I saw a post somewhere where you showed your meat birds and I thought they were beautiful then, and I think they are now as well! That's what my small flock of hens and Roo look like - clean and healthy birds - but I guess I didn't get the broilers out early enough to keep them from just being lazy slobs! Now they are total coop potatoes and just don't want to move. I will definitely go about this differently with our next flock of meat birds!


----------



## Bee (Jun 20, 2013)

Yes! Every time is a new learning experience with these meaties! The first batch was not raised on FF and their feces were smelly and they drank a lot. So I did some research on saving on feed costs by fermenting feeds and it all came together. So, I just fed them the same amounts as before, except fermented and put them out on free range as before....success! 

The FF took all the smell away from the feces and the free range kept most of the poop out on the ground instead of the coop. Putting in roosting kept them out of the bedding and using deep litter helped keep the poop sunk into the chips and not on the top. 

It was cool! I was simply amazed at walking into that coop and not smelling meaty poop! Not one fly! Too good to be true...but it was all the same.

The fermented feeds cut down on water consumption and also kept their electrolytes intact because they weren't having liquid and frequent stools,which also helped them do well in the heat, I believe. They foraged better than any DP flock I've had! 

The lady who raised the 15 lbers had the same experience but her birds were a little dirtier than mine because she didn't do the deep litter very well and didn't give them roosting. I think she fed more than I did, also...those birds were monsters! Mine only went 10 lbs at 8-11 wks...hers were 15+!!!!


----------



## Chippets (Jun 8, 2013)

How deep do you start the litter with the deep litter method?


----------



## Bee (Jun 20, 2013)

It's usually 6-10 in. deep and you never take it out. You just keep adding to it as the bedding decomposes and decreases in depth. You watch that it isn't too moist or too dry and adjust it accordingly. Use plenty of ventilation and monitor the smell, if any. 

With the FF I've found that there is no longer that ammonia smell that accompanies chicken manure, so this becomes way easier to keep a healthy deep litter. I just add to it. The birds keep it turned over and fresh as they shuffle and scratch through it and it just goes along. I love it and will never go back to raking out a coop!


----------



## piglett (Jun 21, 2012)

Chippets said:


> I saw a post somewhere where you showed your meat birds and I thought they were beautiful then, and I think they are now as well! That's what my small flock of hens and Roo look like - clean and healthy birds - but I guess I didn't get the broilers out early enough to keep them from just being lazy slobs! Now they are total coop potatoes and just don't want to move. I will definitely go about this differently with our next flock of meat birds!

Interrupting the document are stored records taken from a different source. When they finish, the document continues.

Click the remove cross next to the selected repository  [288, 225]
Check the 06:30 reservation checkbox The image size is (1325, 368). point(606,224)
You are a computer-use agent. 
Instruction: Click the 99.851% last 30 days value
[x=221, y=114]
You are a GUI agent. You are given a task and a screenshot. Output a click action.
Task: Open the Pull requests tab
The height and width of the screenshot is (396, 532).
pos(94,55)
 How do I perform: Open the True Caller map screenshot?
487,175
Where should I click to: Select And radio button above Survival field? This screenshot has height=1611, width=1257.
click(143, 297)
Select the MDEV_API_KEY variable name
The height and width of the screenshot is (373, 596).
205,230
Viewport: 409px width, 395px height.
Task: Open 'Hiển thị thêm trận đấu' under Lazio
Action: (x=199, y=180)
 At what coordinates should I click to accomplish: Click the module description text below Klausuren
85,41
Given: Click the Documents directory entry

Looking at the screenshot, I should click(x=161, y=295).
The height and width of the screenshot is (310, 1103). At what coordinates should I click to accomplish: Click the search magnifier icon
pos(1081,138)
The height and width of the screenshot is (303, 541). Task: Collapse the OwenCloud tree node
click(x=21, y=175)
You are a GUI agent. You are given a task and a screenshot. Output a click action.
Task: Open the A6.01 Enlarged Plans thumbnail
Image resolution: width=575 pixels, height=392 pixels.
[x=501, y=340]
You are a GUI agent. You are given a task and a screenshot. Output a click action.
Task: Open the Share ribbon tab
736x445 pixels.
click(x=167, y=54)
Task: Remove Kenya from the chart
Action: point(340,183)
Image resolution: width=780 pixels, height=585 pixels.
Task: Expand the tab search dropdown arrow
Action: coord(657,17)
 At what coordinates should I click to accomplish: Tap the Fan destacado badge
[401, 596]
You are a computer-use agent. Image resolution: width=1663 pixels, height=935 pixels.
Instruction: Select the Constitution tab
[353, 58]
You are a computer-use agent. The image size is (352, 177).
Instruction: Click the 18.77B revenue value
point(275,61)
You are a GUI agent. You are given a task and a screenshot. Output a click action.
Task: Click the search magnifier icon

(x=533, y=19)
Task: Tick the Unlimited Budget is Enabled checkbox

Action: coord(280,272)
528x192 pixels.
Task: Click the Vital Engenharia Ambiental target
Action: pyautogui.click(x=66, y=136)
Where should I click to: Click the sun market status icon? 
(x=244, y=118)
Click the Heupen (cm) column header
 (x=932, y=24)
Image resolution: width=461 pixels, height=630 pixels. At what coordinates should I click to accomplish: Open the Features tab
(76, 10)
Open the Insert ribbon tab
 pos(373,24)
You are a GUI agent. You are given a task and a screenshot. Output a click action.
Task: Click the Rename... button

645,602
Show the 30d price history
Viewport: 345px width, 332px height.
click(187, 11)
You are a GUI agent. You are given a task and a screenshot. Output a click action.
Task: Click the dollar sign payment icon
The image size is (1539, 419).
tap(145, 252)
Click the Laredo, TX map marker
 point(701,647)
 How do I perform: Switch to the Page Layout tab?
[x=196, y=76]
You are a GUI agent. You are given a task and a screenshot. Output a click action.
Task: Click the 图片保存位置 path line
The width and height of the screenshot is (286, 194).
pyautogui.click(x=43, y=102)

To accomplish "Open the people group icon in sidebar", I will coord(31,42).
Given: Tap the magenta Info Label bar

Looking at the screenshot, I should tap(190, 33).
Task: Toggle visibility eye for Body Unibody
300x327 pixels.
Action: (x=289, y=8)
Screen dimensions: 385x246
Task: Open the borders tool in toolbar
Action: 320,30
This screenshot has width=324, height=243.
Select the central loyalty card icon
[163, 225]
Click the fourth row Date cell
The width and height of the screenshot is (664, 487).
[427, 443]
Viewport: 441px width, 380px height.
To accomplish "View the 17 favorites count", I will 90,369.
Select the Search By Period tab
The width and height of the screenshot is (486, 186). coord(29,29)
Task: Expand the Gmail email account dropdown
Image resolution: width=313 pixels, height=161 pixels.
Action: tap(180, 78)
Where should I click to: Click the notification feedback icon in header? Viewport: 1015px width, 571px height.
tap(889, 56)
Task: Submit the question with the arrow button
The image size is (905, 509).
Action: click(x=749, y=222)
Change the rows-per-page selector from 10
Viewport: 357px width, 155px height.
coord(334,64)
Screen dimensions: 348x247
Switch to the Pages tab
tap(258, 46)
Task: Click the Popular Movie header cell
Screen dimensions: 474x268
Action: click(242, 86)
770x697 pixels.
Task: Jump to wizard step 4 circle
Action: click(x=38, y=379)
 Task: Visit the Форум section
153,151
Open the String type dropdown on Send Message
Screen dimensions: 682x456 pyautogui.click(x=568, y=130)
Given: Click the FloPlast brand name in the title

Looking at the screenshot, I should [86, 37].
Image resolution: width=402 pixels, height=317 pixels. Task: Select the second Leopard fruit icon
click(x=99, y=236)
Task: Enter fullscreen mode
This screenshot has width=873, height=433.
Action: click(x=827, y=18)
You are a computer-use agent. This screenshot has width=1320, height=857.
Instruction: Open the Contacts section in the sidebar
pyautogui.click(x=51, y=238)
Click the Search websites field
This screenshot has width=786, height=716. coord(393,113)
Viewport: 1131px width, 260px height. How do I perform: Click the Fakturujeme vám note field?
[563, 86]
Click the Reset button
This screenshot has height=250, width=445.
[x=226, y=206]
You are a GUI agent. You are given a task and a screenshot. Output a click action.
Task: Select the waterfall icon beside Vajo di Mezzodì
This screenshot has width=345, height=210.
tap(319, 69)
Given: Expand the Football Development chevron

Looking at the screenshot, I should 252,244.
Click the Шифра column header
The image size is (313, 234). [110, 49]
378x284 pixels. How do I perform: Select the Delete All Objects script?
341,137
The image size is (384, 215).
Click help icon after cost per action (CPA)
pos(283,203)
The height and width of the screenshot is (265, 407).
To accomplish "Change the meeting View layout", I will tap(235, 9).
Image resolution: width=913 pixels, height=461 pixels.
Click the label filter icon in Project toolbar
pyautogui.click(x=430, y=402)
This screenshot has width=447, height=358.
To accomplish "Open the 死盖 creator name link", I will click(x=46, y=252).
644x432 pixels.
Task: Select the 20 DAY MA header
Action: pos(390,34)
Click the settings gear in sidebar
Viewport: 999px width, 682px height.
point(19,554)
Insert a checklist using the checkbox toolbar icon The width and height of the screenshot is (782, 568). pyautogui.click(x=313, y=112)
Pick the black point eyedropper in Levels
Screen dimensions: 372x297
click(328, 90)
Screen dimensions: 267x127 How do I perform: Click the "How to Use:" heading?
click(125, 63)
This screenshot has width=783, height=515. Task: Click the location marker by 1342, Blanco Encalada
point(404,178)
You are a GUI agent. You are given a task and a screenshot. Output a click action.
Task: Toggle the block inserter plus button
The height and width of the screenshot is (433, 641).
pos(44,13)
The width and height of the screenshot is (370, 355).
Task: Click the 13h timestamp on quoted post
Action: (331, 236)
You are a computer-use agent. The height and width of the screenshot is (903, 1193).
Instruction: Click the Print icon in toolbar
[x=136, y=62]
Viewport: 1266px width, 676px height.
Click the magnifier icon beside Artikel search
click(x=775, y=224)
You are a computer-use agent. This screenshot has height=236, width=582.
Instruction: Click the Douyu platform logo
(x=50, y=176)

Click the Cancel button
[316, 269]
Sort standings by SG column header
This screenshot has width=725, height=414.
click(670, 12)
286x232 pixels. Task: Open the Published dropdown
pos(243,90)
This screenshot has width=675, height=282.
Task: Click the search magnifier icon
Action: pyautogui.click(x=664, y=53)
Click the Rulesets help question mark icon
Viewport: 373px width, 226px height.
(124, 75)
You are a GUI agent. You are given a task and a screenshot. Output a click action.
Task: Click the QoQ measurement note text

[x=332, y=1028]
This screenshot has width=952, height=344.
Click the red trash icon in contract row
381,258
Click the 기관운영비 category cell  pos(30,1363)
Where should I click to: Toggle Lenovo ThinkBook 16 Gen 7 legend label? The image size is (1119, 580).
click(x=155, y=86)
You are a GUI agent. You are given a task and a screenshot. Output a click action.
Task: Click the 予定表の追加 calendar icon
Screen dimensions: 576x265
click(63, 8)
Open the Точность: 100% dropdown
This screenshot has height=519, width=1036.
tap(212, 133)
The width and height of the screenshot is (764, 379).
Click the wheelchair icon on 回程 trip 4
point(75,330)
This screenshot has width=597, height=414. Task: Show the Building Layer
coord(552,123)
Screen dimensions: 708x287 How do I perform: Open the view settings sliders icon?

remove the feeder. only give them some feed morning & night
might help if you put a few DP birds in with them to sort of show them the ropes.

good luck
piglett


----------



## Chippets (Jun 8, 2013)

Yup, today I didn't fill the feeder in the morning. I went into the coop and started to rake up the poop and of course they all moved to the other side - by the door. I was able to coerce half of them out the door with the rake and then the other half went too. They immediately laid down up against the outer wall of the coop, but I let them see me spread some of their food on the ground. Some did begin nibbling the grass, and by dinner time some were out there finding the food. We had a relatively cool day today (70) with higher humidity, so I'm sure it felt good for them to be out. Hope tomorrow will be an even better day for them.


----------



## ReTIRED (Mar 28, 2013)

I only use 4 inches of hay on the floor of my Coop. BUT, I could _EASILY _make it UP TO 10 inches....just by changing the "retaining-board" at the Chicken's door. I might DO THAT soon because I have a FULL Bale of dry Hay waiting to replace my present "litter". (which goes into the COMPOST PILE.)

*Bee.....*Do you ever put a bit of ALFALFA hay into the "litter" for them to Scratch and Eat *? 
*I don't...but I will sometimes cut some FRESH Alfalfa from a part of my yard and throw it to the Chickens for FUN !
They RUSH to "grab-it-up". I guess that they LIKE it !
(_ MAYBE _adding a little-bit of Alfalfa to the "deep litter" would encourage the Chickens to MIX the "litter" even MORE *! *)
*I dunno......*YET.
-ReTIRED-


----------



## Bee (Jun 20, 2013)

Naw, RT, I don't use alfalfa....my birds free range and have their own legume paradise in our White Dutch clover patches found in the garden area and other spots in the yard. They graze there morning and evening.....










I don't use hay in my composting deep litter unless I need more moisture retention there in dry seasons. Usually I don't need it as my coop is pretty open air and the rains blow in and run down off the hill into the litter edges and gives me just the right amount of moisture for good composting....love this coop!


----------



## ReTIRED (Mar 28, 2013)

The CLOVER is good.
-ReTIRED-


----------